When Biles started, she was out of control.
“Everything she did was ugly,” Boorman said. “She could do big skills up here but couldn’t land. Couldn’t stay on beam to save her life. Her hands were so small she couldn’t hold onto the bar. The first time she vaulted, she stopped on the first one, sailed way over on the second and scored a zero.
“After we went to our first training camp with Martha we weren’t invited back.”
Yet Boorman saw something special in the kid with unusual grace under pressure and tremendous power.
“You’ve seen her legs and butt,” Boorman said. “She’s got springs in her calves. She’s pure muscle. But in gymnastics you don’t just have to be strong, fast and flexible. You have to be fearless.”
Biles was born in Ohio to parents with drug and alcohol addiction problems.
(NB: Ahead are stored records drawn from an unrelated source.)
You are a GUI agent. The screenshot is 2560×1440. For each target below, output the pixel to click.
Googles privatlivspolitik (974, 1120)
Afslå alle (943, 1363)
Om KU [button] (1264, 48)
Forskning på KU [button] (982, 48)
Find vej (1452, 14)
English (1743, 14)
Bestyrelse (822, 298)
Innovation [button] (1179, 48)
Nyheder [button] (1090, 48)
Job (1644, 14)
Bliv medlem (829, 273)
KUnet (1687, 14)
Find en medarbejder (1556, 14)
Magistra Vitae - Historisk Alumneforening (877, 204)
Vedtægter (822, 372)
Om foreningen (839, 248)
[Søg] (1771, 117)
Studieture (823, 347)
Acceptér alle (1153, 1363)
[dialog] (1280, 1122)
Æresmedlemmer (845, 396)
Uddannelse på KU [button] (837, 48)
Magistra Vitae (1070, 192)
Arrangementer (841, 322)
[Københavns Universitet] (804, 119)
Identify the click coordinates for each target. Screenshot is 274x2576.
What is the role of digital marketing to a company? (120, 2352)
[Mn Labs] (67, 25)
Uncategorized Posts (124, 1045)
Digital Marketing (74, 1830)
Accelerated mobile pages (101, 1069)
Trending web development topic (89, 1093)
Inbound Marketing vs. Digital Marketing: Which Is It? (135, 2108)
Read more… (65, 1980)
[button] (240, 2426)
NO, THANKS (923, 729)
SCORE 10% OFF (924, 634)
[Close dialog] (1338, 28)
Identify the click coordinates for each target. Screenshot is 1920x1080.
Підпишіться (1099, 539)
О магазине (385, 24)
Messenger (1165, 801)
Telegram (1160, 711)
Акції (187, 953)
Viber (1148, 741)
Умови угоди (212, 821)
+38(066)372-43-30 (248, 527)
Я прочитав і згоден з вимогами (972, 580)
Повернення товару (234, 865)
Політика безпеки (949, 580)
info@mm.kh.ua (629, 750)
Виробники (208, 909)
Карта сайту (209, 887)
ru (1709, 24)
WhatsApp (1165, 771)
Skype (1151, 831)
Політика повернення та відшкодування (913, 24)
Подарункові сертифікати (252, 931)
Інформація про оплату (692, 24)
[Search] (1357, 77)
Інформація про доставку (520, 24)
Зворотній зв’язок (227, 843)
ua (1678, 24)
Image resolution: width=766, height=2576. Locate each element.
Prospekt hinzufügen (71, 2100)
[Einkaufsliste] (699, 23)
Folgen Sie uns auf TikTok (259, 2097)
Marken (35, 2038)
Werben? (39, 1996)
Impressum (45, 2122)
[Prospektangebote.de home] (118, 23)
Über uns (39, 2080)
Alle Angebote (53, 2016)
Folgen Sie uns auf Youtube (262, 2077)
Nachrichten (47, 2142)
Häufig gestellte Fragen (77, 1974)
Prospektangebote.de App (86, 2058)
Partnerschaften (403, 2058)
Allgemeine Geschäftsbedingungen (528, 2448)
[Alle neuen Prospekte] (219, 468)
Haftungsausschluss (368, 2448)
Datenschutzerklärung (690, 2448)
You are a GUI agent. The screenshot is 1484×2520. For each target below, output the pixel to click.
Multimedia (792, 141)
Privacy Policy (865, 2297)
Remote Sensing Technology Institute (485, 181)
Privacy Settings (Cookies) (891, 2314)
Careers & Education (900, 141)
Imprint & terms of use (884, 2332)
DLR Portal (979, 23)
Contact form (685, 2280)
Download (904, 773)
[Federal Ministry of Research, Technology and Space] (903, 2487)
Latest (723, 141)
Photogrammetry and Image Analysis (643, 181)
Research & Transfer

She and her siblings were sent to foster care, where she vaguely remembers a trampoline in the yard.
When a return to her biological mother’s home did not work out, her maternal grandfather, Ron Biles, and his second wife, Nellie, brought Biles and her sister to Spring, Texas, and adopted them.
In order to preserve the household furniture from destruction, Biles was enrolled in gymnastics classes.
By age 16 she was world champ, so good that she developed a Serena Williams-like psychological advantage over opponents (Williams was at the arena watching Thursday). Raisman says Biles is “in a different league. Our coaches tell us not to worry about beating Simone.”
Raisman, two-time gold medalist in 2012, got the all-around medal she deserved but was denied in a tiebreaker in London. She’s the nervous one, and says Biles’ jokes keep her calm, as they did when she went into floor in third behind Russia’s Aliya Mustafina. But Mustafina’s old-school balletic form, expressive hands and 13.933 score weren’t enough to beat Raisman’s chock-a-block tumbling runs. Raisman got emotional as soon as she landed, then told Biles to go out and stick it.
“I saw Aly start to cry and said, ‘Oh, my gosh, she’s going to make me cry before floor,’ ” Biles said.
But she smiled instead. Expect more smiles and three more gold medals before Biles leaves Rio.